INSTRUCTIONS TO FOLLOW. Would you copy only the lines below, from the one containing "This screenshot has" through the very last one, leaving the pictures out?

DATA EXCERPTS.
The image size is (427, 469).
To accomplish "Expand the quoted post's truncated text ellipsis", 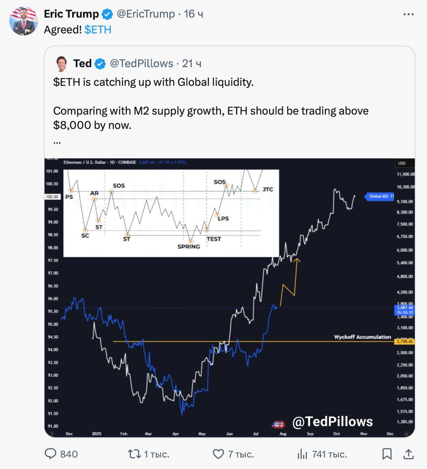I will [57, 141].
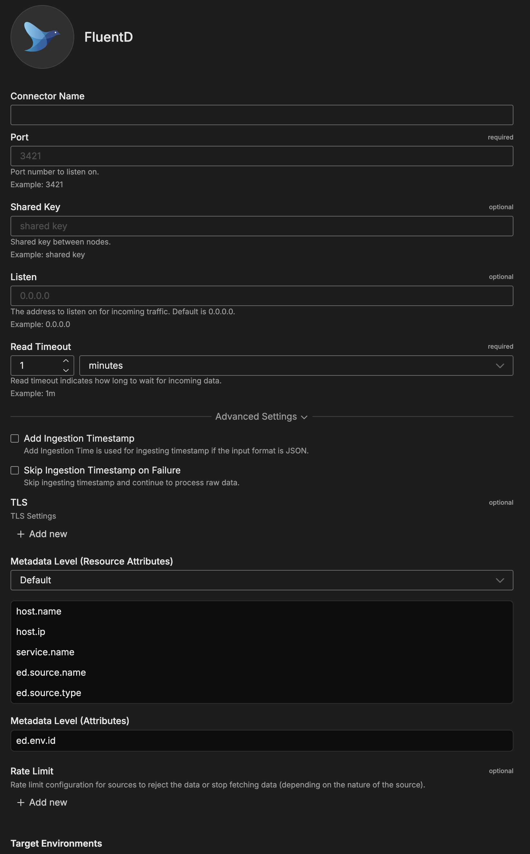Viewport: 530px width, 854px height.
Task: Check Skip Ingestion Timestamp on Failure
Action: click(15, 470)
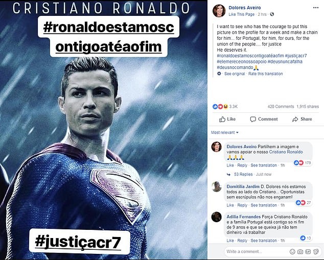Viewport: 324px width, 260px height.
Task: Click the sticker icon in comment box
Action: pyautogui.click(x=315, y=252)
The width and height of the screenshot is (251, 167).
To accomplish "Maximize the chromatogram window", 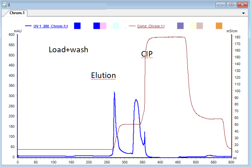I will coord(231,4).
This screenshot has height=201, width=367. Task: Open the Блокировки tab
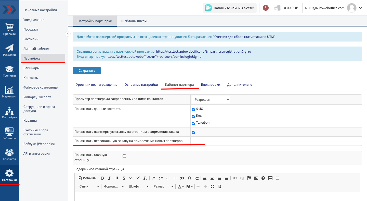pyautogui.click(x=210, y=84)
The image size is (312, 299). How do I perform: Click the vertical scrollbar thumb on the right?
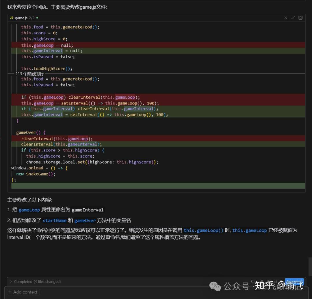[310, 267]
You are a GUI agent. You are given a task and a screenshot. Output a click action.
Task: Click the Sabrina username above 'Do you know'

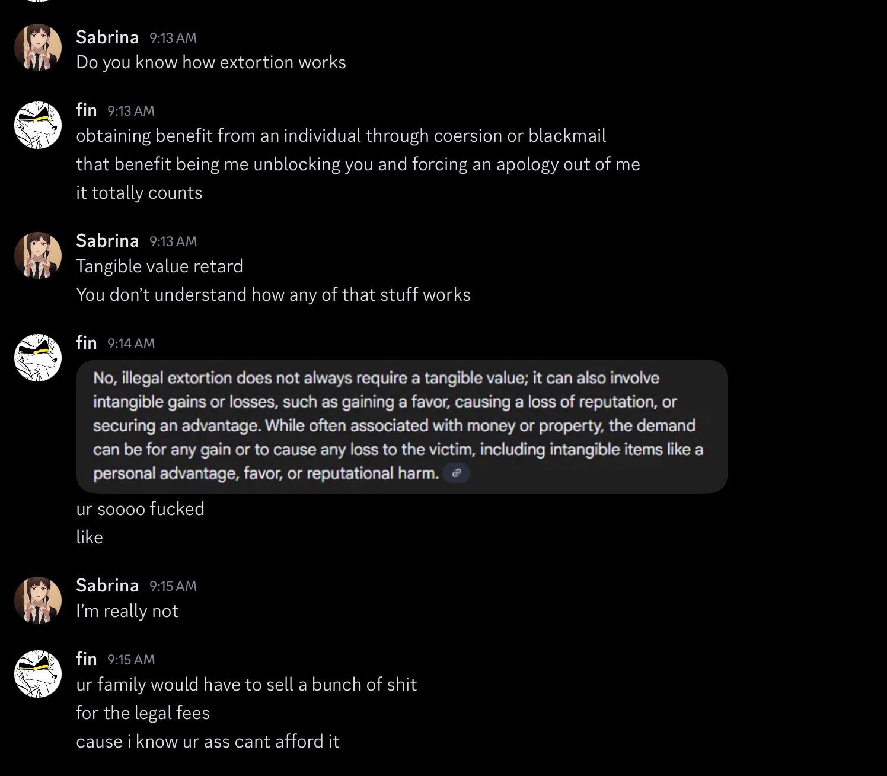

ANSWER TO THE EXERCISE.
This screenshot has height=201, width=367. Task: Open the Блокировки tab
pyautogui.click(x=210, y=84)
The image size is (312, 299). How do I perform: Click the vertical scrollbar thumb on the right?
[310, 267]
You are a GUI agent. You are given a task and a screenshot. Output a click action.
Task: Click the Sabrina username above 'Do you know'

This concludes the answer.